Hauptschule als Auslaufmodell?

23.11.2011, 11:00 Uhr
Hauptschule als Auslaufmodell?

© dpa

Eine Oberschule, das wäre für Markus Braun, Fürths Schulreferenten, schon mal „ein Schritt in die richtige Richtung“. Braun, der selbst Rektor war, hat sich Gedanken gemacht, wohin sich Schulen idealerweise entwickeln sollten, und er kommt zu einem ganz anderen Ergebnis als Bayerns Kultusminister Ludwig Spaenle, der den empfohlenen Abschied von der Hauptschule als einen „kapitalen strategischen Fehler“ der Schwesterpartei kritisiert hat. Die Hauptschule, so Spaenle, sei „Grundgut der Union“.

Braun hängt nicht so sehr an der Hauptschule — oder Mittelschule, wie sie seit einem Jahr heißt — und noch viel weniger an der Trennung der Kinder nach vier Grundschuljahren. Durch diese frühe Sortierung „werden Bildungsbiografien festgeschrieben“ — dem einzelnen Kind und seinem Entwicklungstempo werde man damit nicht gerecht. Braun gehört zu denen, die sich eine längere gemeinsame Schulzeit wünschen.

Die Oberschule könnte in Bayern ein Schritt hin zu einem besseren System sein, glaubt er. In der Oberschule lernen Haupt- und Realschüler nämlich nicht nur unter einem Dach — wie es beim Kooperationsmodell in Langenzenn der Fall ist —, sondern tatsächlich länger gemeinsam. Denkbar sind verschiedene Varianten: etwa ein einheitlicher Unterricht bis zur siebten Klasse, danach könnte es in getrennten Zweigen weitergehen oder mit einer Kombination aus gemeinsamen Fächern und Kursen, in denen die Schüler je nach Leistungsniveau getrennt sind. Am Ende stehen allerdings auch bei der Oberschule unterschiedliche Schulabschlüsse - den Hauptschulabschluss wird es weitergeben, ebenso den Realschulabschluss.

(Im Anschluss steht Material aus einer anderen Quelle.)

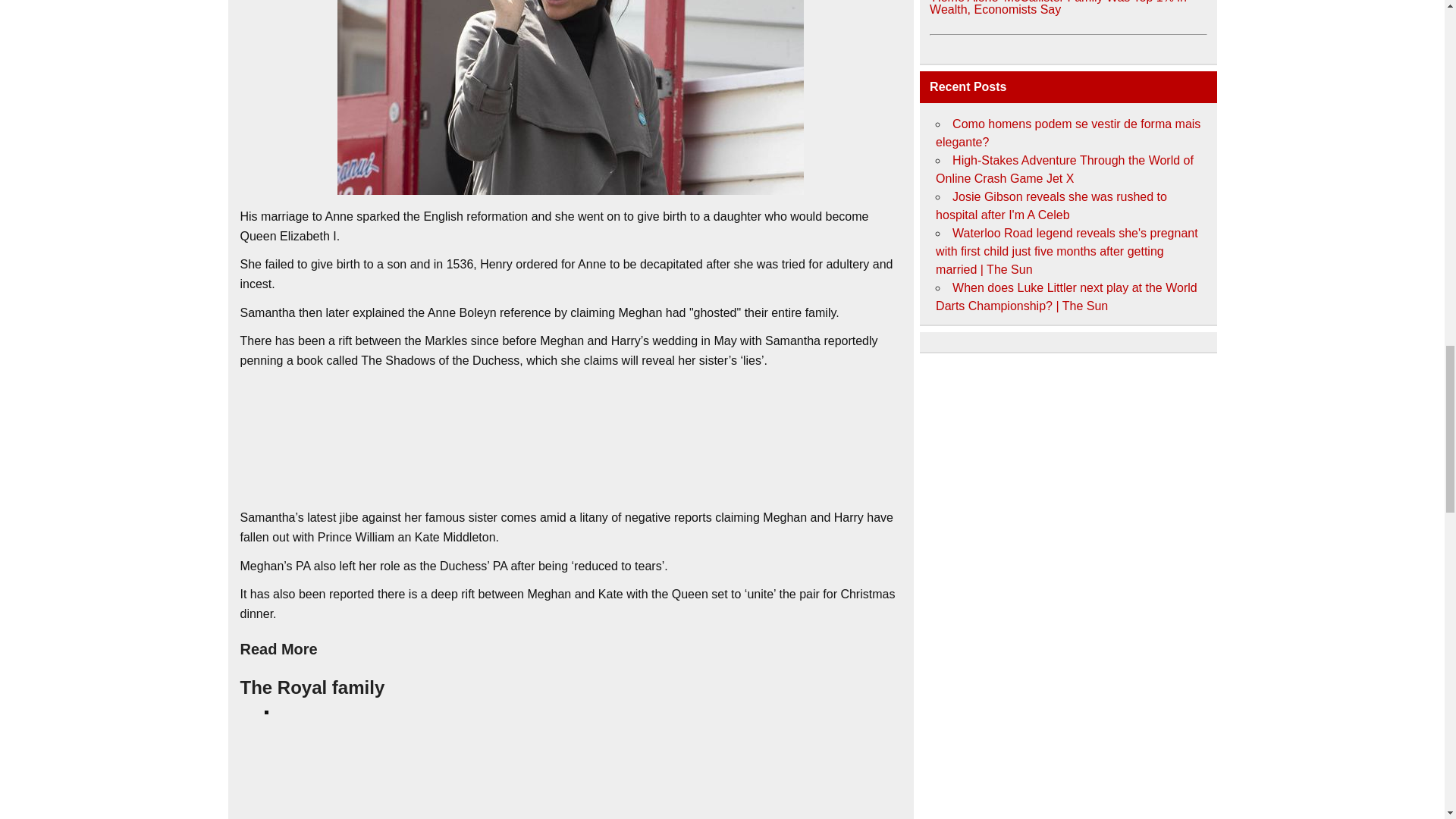
Como homens podem se vestir de forma mais elegante? (1067, 132)
Given the description of an element on the screen output the (x, y) to click on. 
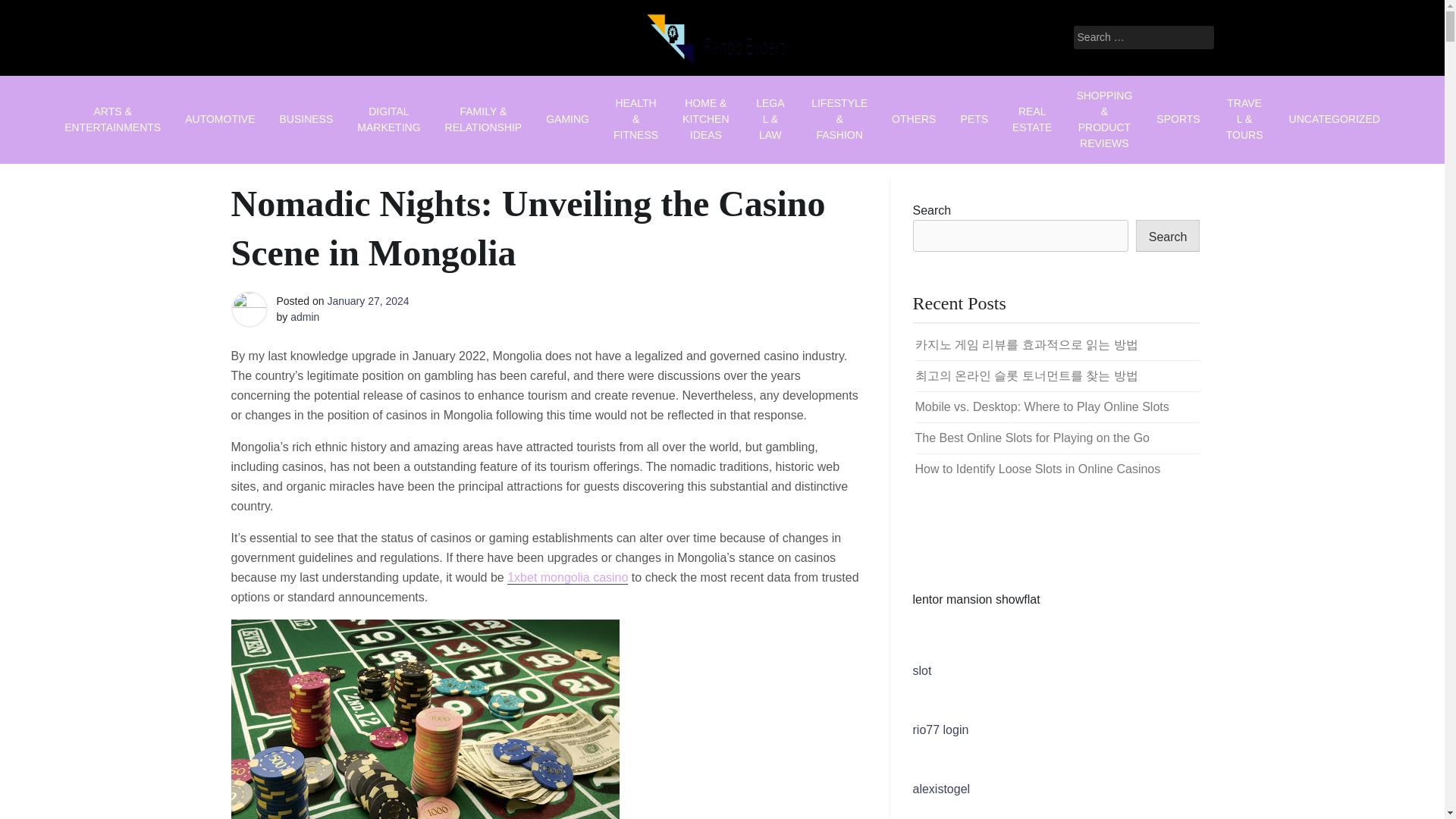
The Best Online Slots for Playing on the Go (1032, 437)
Search (1167, 235)
admin (303, 316)
alexistogel (941, 788)
OTHERS (913, 119)
BUSINESS (305, 119)
Best Recipes Ever (675, 90)
AUTOMOTIVE (219, 119)
How to Identify Loose Slots in Online Casinos (1037, 468)
Search (32, 12)
Given the description of an element on the screen output the (x, y) to click on. 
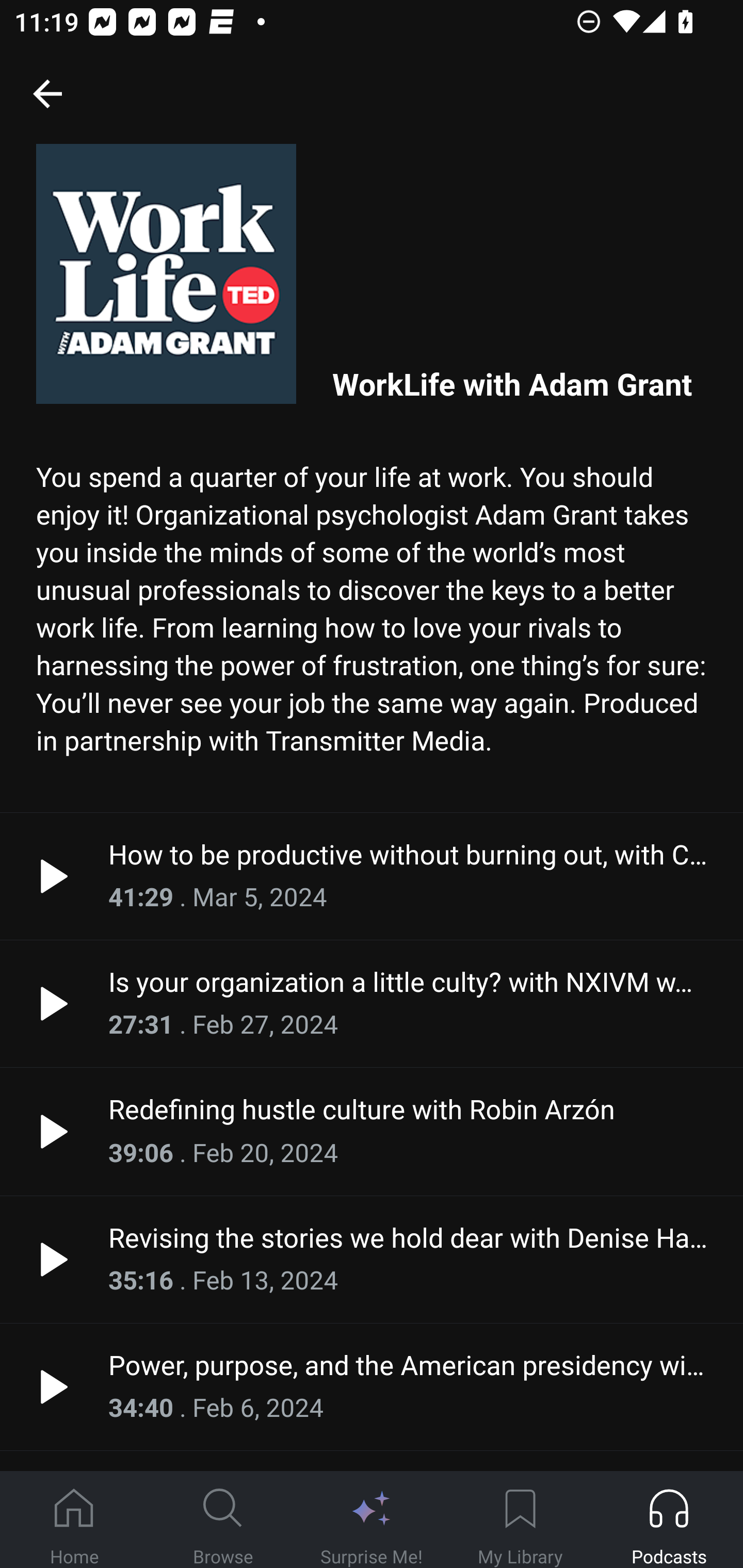
TED Podcasts, back (47, 92)
Home (74, 1520)
Browse (222, 1520)
Surprise Me! (371, 1520)
My Library (519, 1520)
Podcasts (668, 1520)
Given the description of an element on the screen output the (x, y) to click on. 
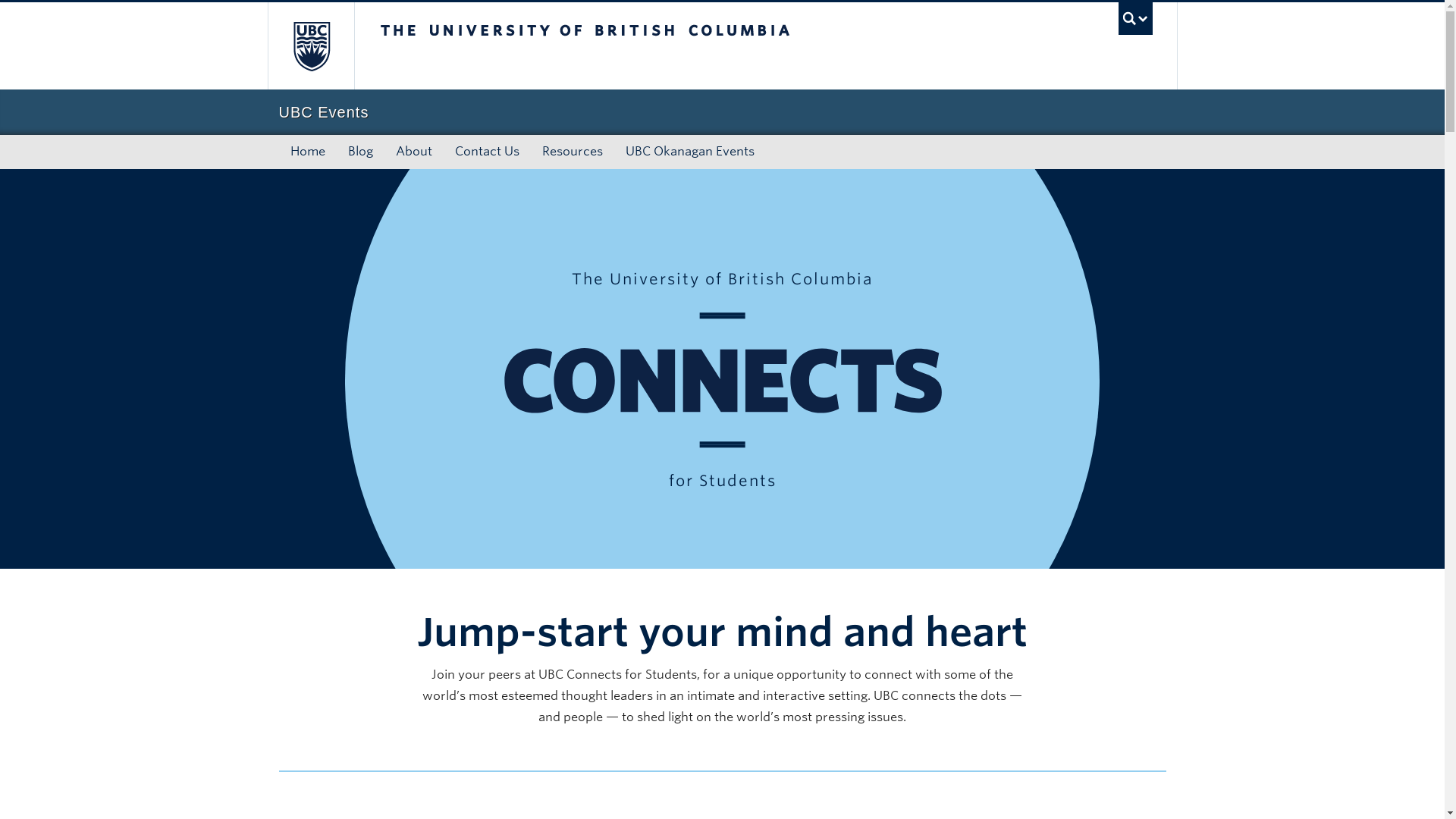
Contact Us (485, 151)
The University of British Columbia (309, 45)
The University of British Columbia (635, 45)
Resources (572, 151)
UBC Okanagan Events (689, 151)
UBC Search (1135, 18)
Home (307, 151)
UBC Events (722, 112)
About (413, 151)
UBC Events (722, 112)
Given the description of an element on the screen output the (x, y) to click on. 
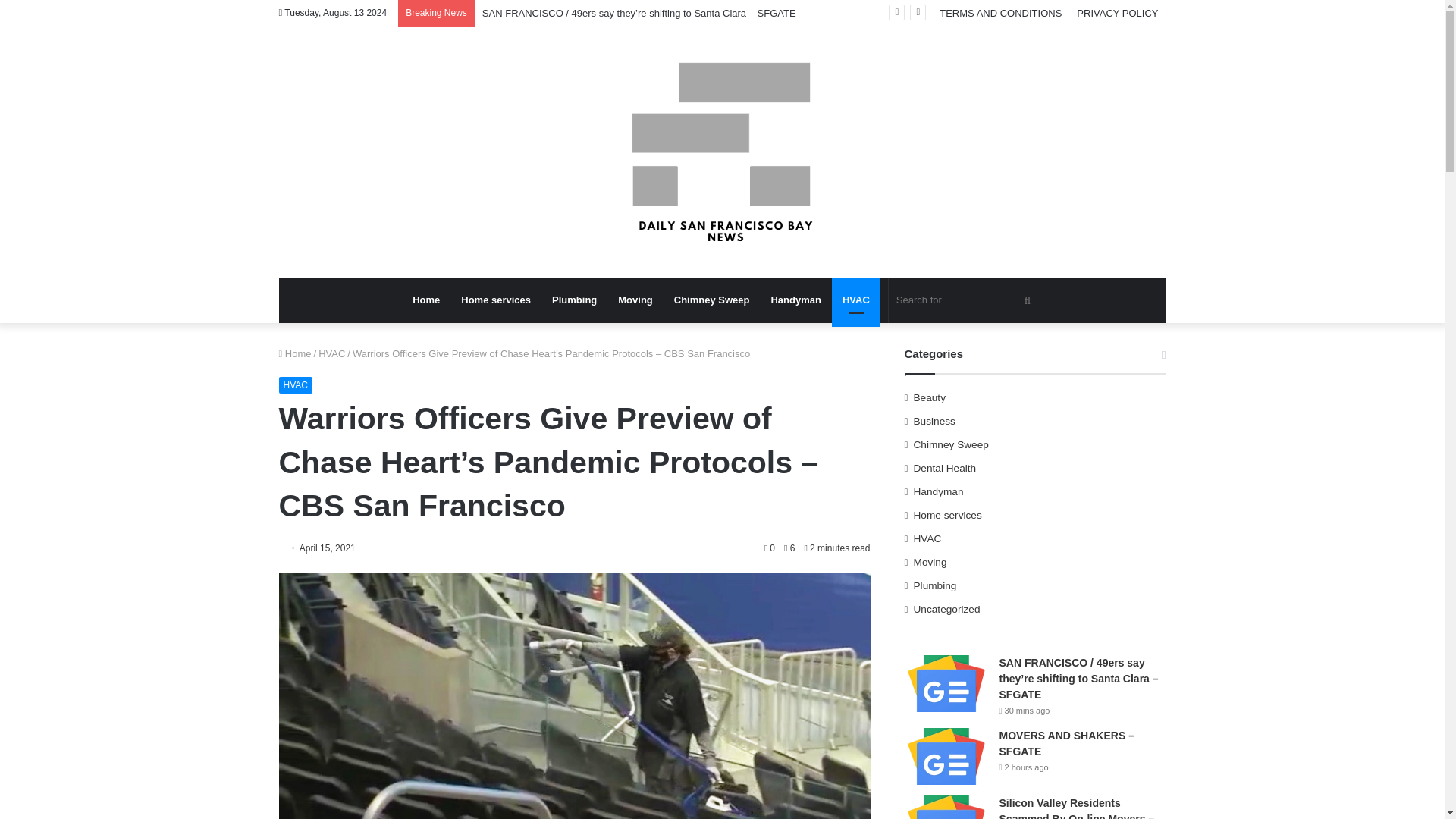
DAILY SAN FRANCISCO BAY NEWS (721, 152)
PRIVACY POLICY (1117, 13)
HVAC (296, 384)
HVAC (331, 353)
Home services (495, 299)
TERMS AND CONDITIONS (999, 13)
Chimney Sweep (711, 299)
Home (425, 299)
HVAC (855, 299)
Home (295, 353)
Given the description of an element on the screen output the (x, y) to click on. 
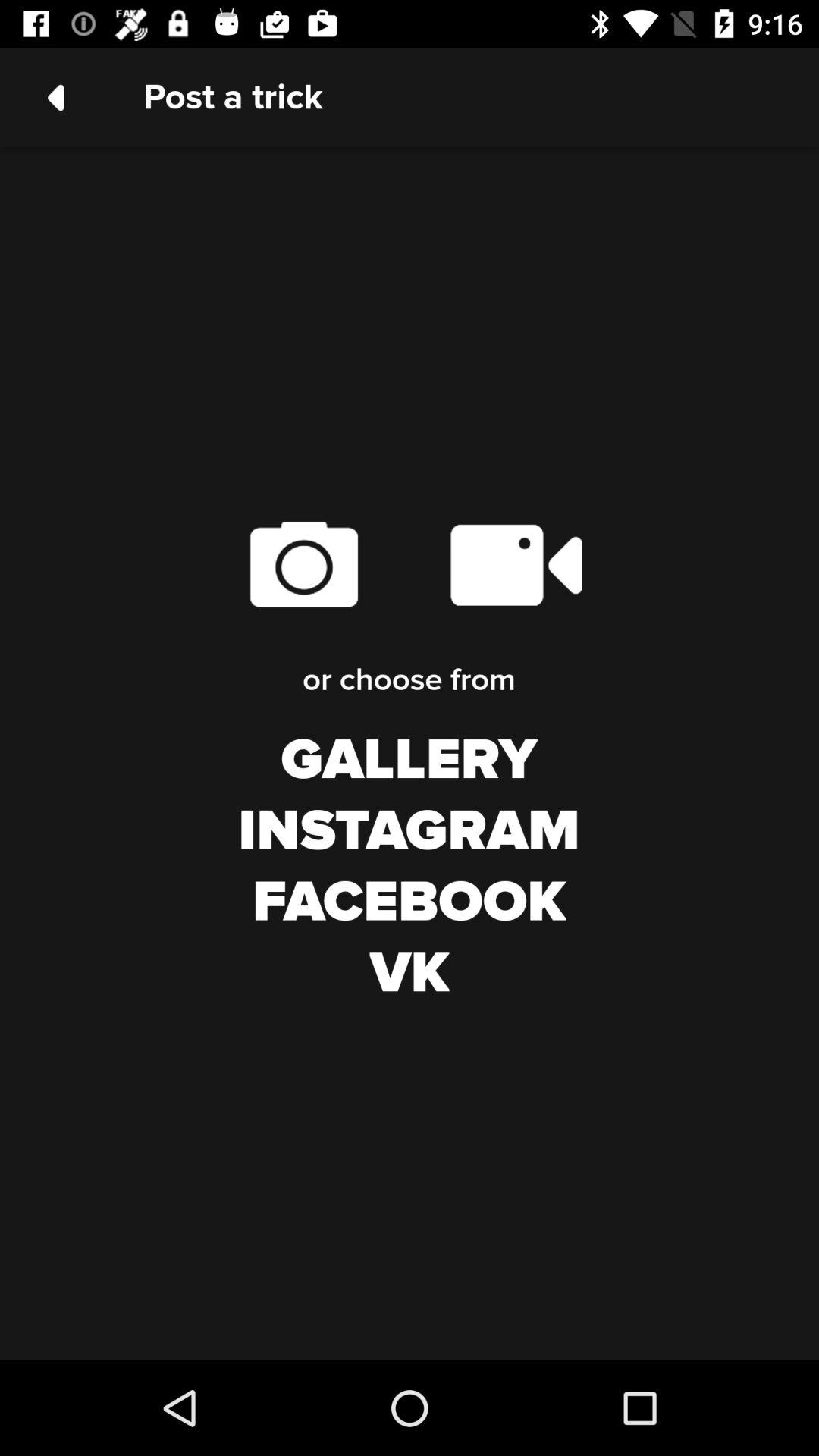
choose icon to the left of post a trick item (55, 97)
Given the description of an element on the screen output the (x, y) to click on. 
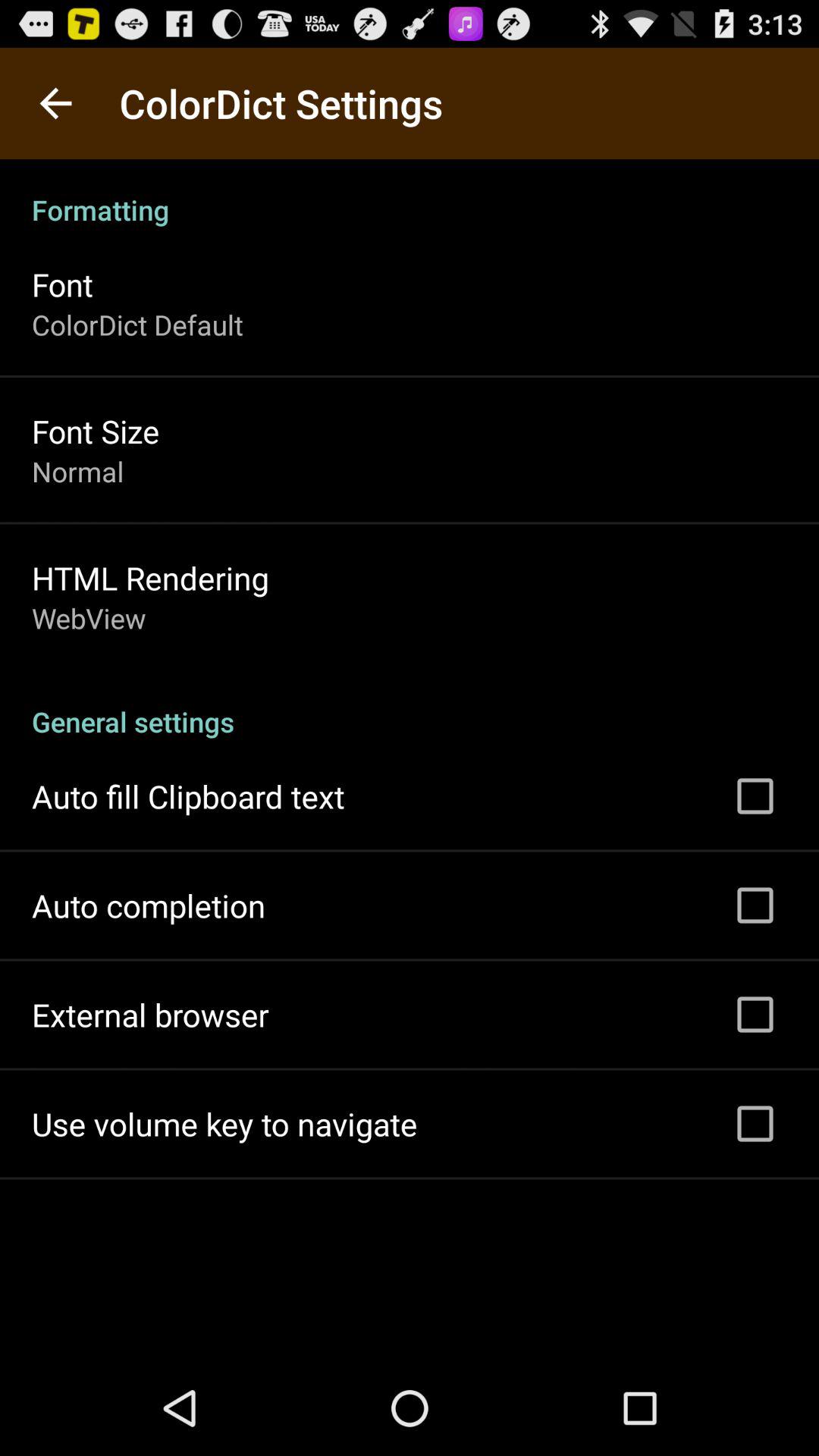
flip to the auto fill clipboard (187, 795)
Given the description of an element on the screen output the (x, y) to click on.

„Beim Kooperationsmodell sind die Schularten weiter getrennt, die Jugendlichen wissen genau, ob sie auf die Haupt- oder die Realschule gehen“, erklärt Braun. „Diese strikte Trennung müssen wir überwinden.“ Schließlich seien Schüler doch häufig „nicht gleich begabt in allen Fächern“. An einer gemeinsamen Einrichtung könnte einer, der etwa in Mathe gut ist, in diesem Fach einen Kurs „auf Realschulniveau“ besuchen.

Dass dem Freistaat gar nichts anderes übrigbleiben wird, als den Weg in Richtung zweigliedriges System einzuschlagen, glaubt Norbert Autenrieth, Leiter der Cadolzburger Mittelschule, der selbst einmal eine Kooperation mit einer Realschule anstrebte und vom Kultusministerium eine Absage bekam. Schon aus pragmatischen Gründen müsse man umdenken: Vielen Hauptschulen, gerade auf dem Land, gehen mehr und mehr Schüler verloren, wegen des demografischen Wandels, aber auch, weil Eltern die Kinder lieber auf angesehenere Bildungsstätten schicken. „Es wird zu teuer, so einen Haufen Schulen zu unterhalten.“ Aus pädagogischer Sicht spreche ohnehin viel für den gemeinsamen Unterricht: „Es gibt genug Untersuchungen, die zeigen, dass Starke und Schwache davon profitieren.“

„Eine Frage der Zeit“ ist eine derart tiefgreifende Veränderung der Bildungslandschaft auch für Günter Schwarz, Leiter der Mittelschule Soldnerstraße, „überfällig“ ist sie für Gerhard Kastl, Chef der Gustav-Schickedanz-Schule. „Bayern wird nicht lange in der Außenseiterposition bleiben können“, meint Schwarz. „Und wie schnell politische Grundüberzeugungen über den Haufen geworfen werden, haben wir ja beim Atomausstieg gesehen.“ Allerdings dürfe eine Reform nicht ohne Konzept durchgezogen werden.

Gerhard Kastl würde am liebsten sofort damit beginnen, seine und die zum Verbund gehörende Hans-Sachs-Mittelschule in Oberschulen umzuwandeln, zumal im Fürther Norden eine Realschule noch fehle. Auch wenn der Antrag auf die Gründung einer solchen Schule in Bayern wenig Chancen auf Verwirklichung hat, würde er sich freuen, wenn die Stadt einen Versuch wagen würde. So könnte Fürth vielleicht später, wenn man im Kultusministerium umdenkt, „in der ersten Reihe dabei sein“.

"Unterschiede wird es immer geben"

Angelika Roth, Leiterin der Realschule Langenzenn, die mit der dortigen Hauptschule kooperiert, indes will die drei Arten unbedingt behalten. Die Durchlässigkeit der Schulen sei jetzt schon „hervorragend“, im bestehenden System finde „jeder entsprechend seinen Begabungen und Neigungen seinen Platz“. „Interessant und positiv“ sei allerdings eine begrenzte Zusammenarbeit, wie in Langenzenn, wo Haupt- und Realschüler beispielsweise gemeinsam an Wahlfächern und Projekten teilnehmen.

Auch Thomas Bedall, Leiter der Fürther Hans-Böckler-Real- und Wirtschaftsschule, ist skeptisch. „Es wird immer Unterschiede zwischen den Schülern geben, da dürfen wir uns keine Illusionen machen“, sagt er. Schon jetzt sei das uneinheitliche Lerntempo ein Problem in den Klassen.